While we ponder the economy and markets and equity returns it is important to be firmly rooted in probabilities rather than certainties.
The first step in this process is to be very clear what is fact, what is informed opinion and what is simply future forecasting. Forecasting the future is a fool’s errand.
Very important to understand the difference.
Some history might help me explain:
In 2007 we thought the market was going to go down in the year or two to come based on equity over-valuation, the rapid erosion of the housing bubble, and the major excesses playing themselves out in a speculative market. This was not a forecast exactly but rather we thought it was a likely outcome with a very high probability of 80%.
In our work an 80% probability is very rare. I have been conscious of this level of certainty only twice in the last 20 years.
Our current outlook for stocks to reach ridiculously cheap levels sometime in the next 5 years only has about a 60% probability. Still high but less certain and almost meaningless given the time frame.

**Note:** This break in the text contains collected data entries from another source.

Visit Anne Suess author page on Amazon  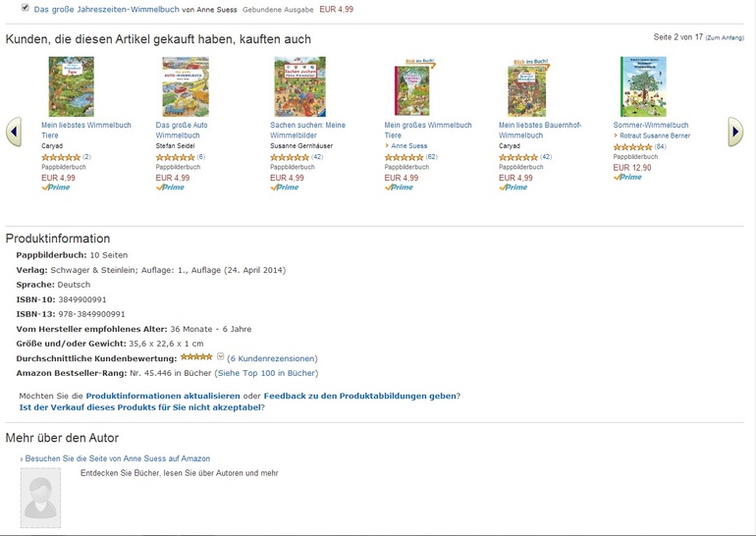(117, 458)
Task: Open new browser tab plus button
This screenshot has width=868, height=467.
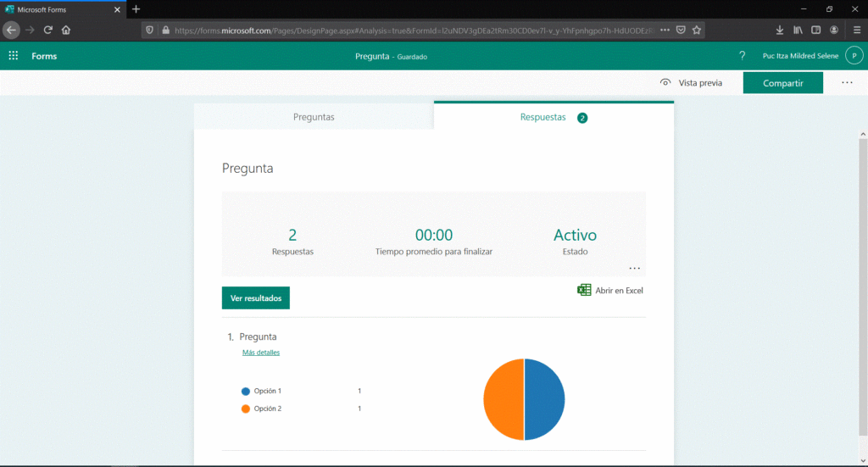Action: click(x=136, y=9)
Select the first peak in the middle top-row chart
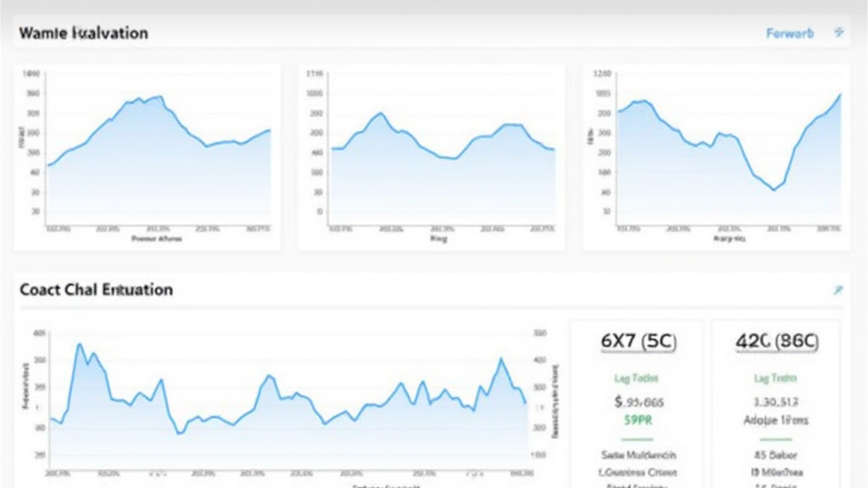Screen dimensions: 868x488 point(380,114)
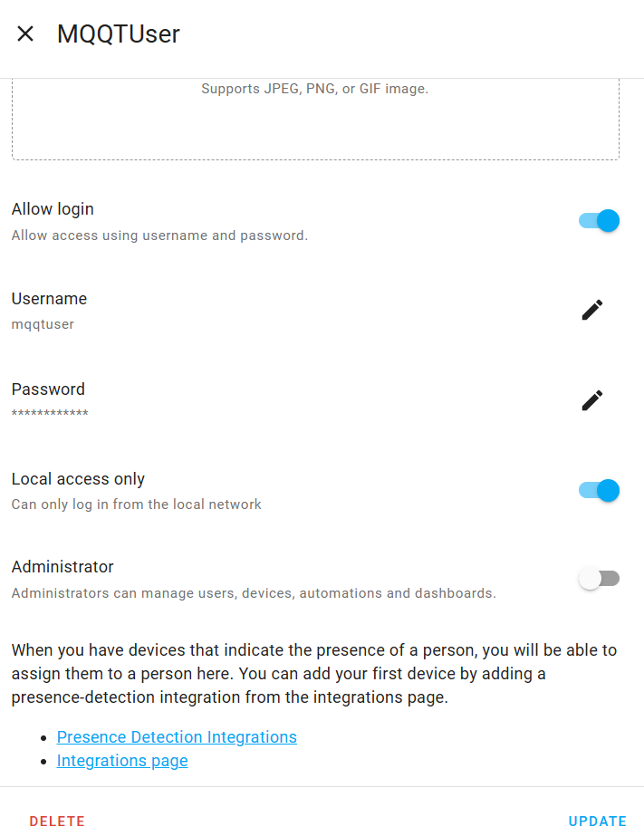This screenshot has height=836, width=644.
Task: Switch on Administrator privileges
Action: click(x=599, y=578)
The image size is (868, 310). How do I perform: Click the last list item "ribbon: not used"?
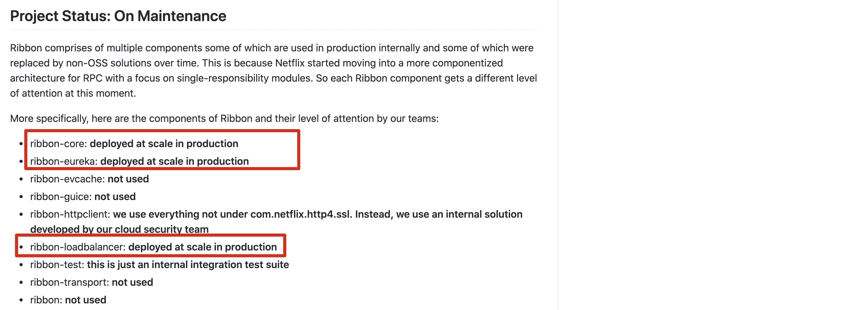[68, 300]
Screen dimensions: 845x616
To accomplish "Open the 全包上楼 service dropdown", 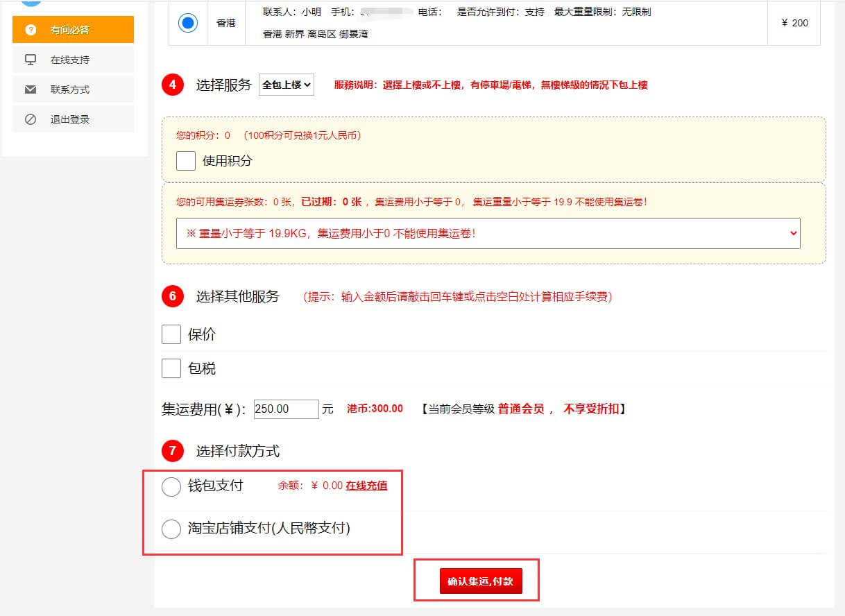I will point(287,85).
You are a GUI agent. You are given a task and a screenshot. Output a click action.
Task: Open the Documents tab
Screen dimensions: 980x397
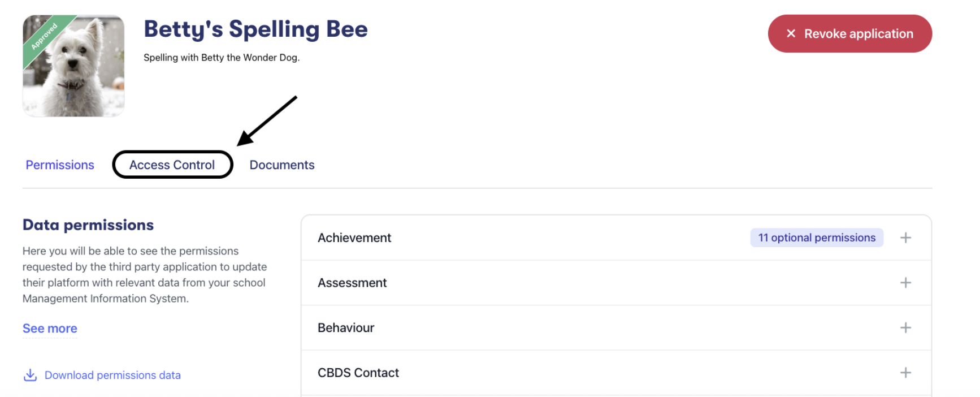pyautogui.click(x=282, y=165)
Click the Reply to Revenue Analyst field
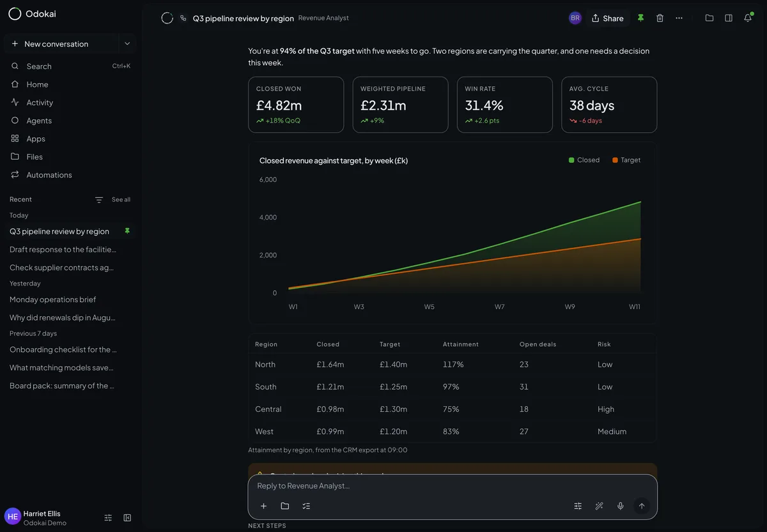This screenshot has width=767, height=532. 453,485
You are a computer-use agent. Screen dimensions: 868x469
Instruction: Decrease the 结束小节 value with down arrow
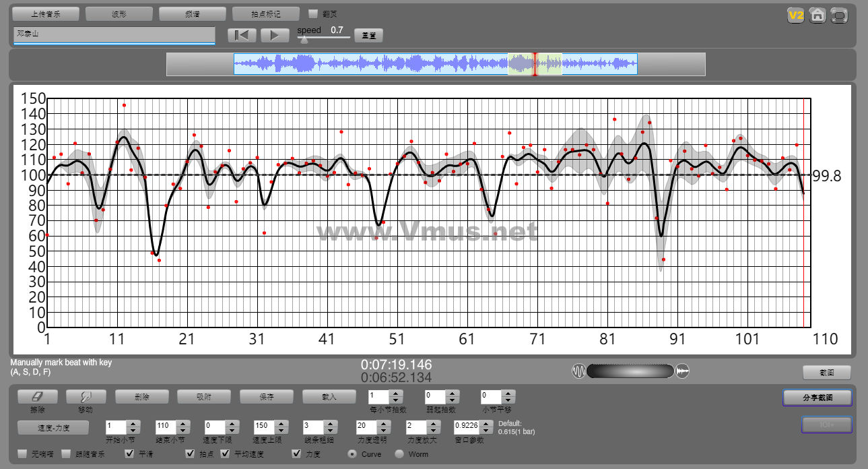pyautogui.click(x=182, y=430)
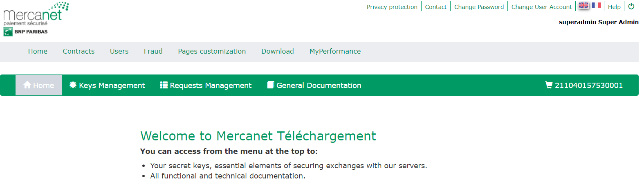The height and width of the screenshot is (185, 644).
Task: Open the Contracts menu
Action: 79,52
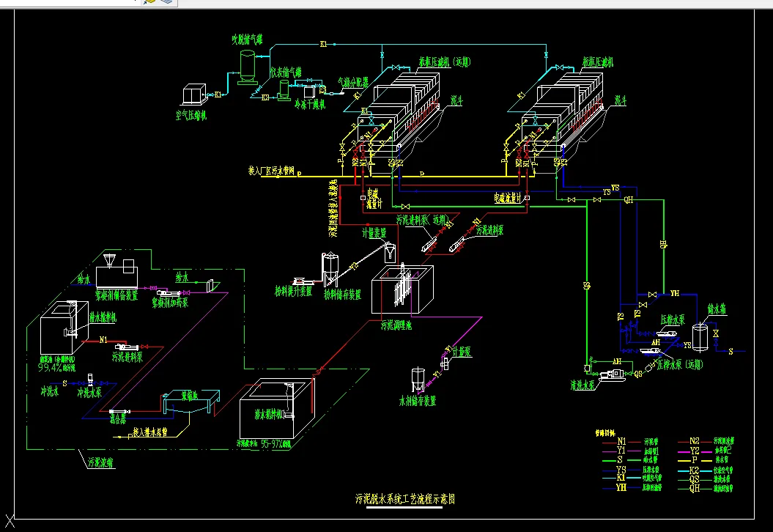
Task: Select the drawing title 污泥脱水系统工艺流程示意图
Action: pyautogui.click(x=405, y=498)
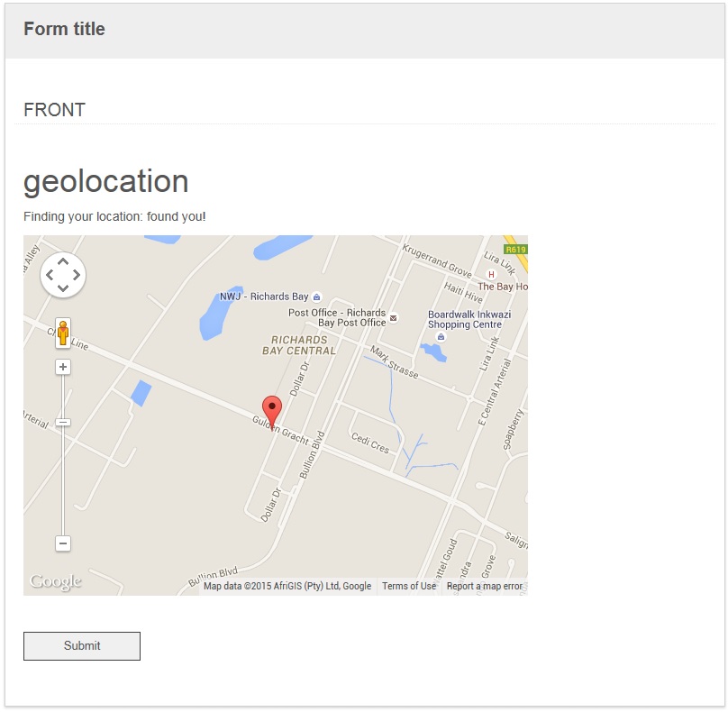
Task: Click the Richards Bay Central map label
Action: click(299, 345)
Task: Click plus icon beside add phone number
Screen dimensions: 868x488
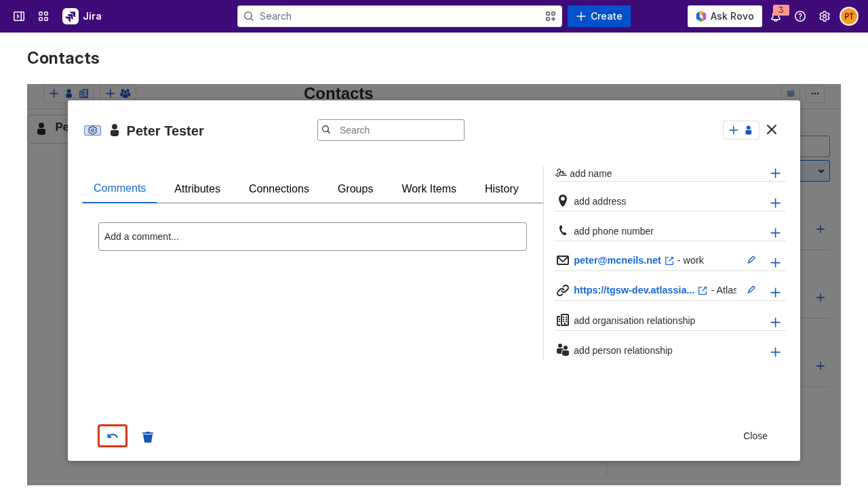Action: (x=775, y=232)
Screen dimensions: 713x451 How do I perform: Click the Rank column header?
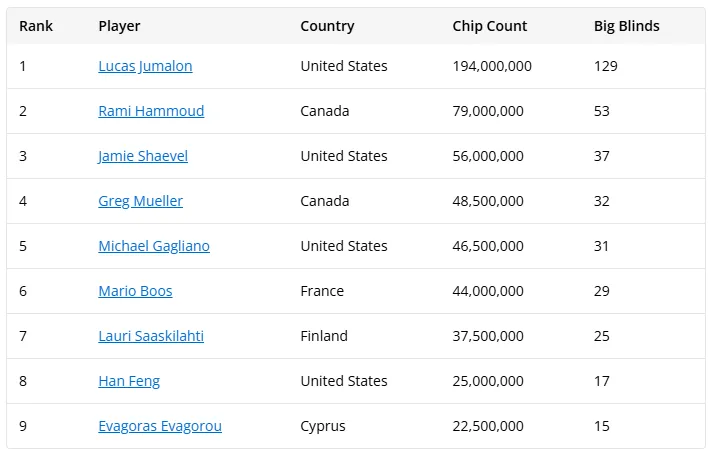(x=36, y=26)
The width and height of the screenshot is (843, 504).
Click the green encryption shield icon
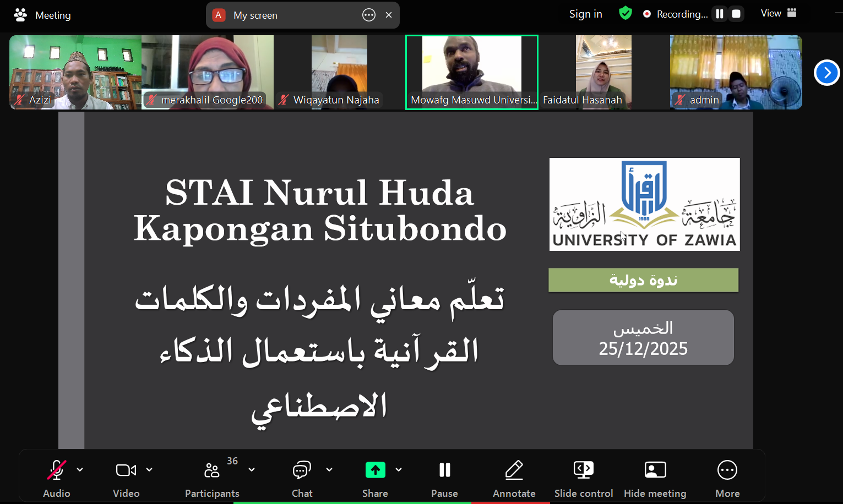[x=626, y=13]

That leads us to a discussion of risk. By 1999 (during the tech bubble) I was certain stocks were headed for a fall. I did not pretend to know when, but thought it would come within months or a year at most. Stocks were ridiculously overvalued. Managing the risk of an equity collapse was job 1. Recognize that the possible outcomes from the vantage point of 1/1/99 included a wide range of possibilities from +15% to -35%. The downside was much more severe a possibility than the possible upside would compensate for. I advised anyone who would listen to get out of stocks.
In the event stocks rose almost 24% that year. Most people who had heeded my advice thought I was nuts. Speculative fever was abroad in the land and everyone knew that the tech revolution was going to change everything. No more recessions, only growth! A couple of my friends who had reduced equity exposure actually went back into the market.
The market started its decline for real at the end of August 2000 and bottomed down 50% in March of 2003. Friends who heeded my advice in early 1999 managed to avoid a 33% decline.
The point of this story of humility and ultimate redemption is that when we look backward the outcome could have been different. The speculation might have continued for two years or more beyond 2000. Looking forward from 1/1/1999 there were myriad possibilities. The judgment made at the time was that the downside risk was A major risk and therefore that possibility required action. Owning 60% stocks in a down 50% market is devastating to wealth.
This is an important discussion that will continue in coming weeks.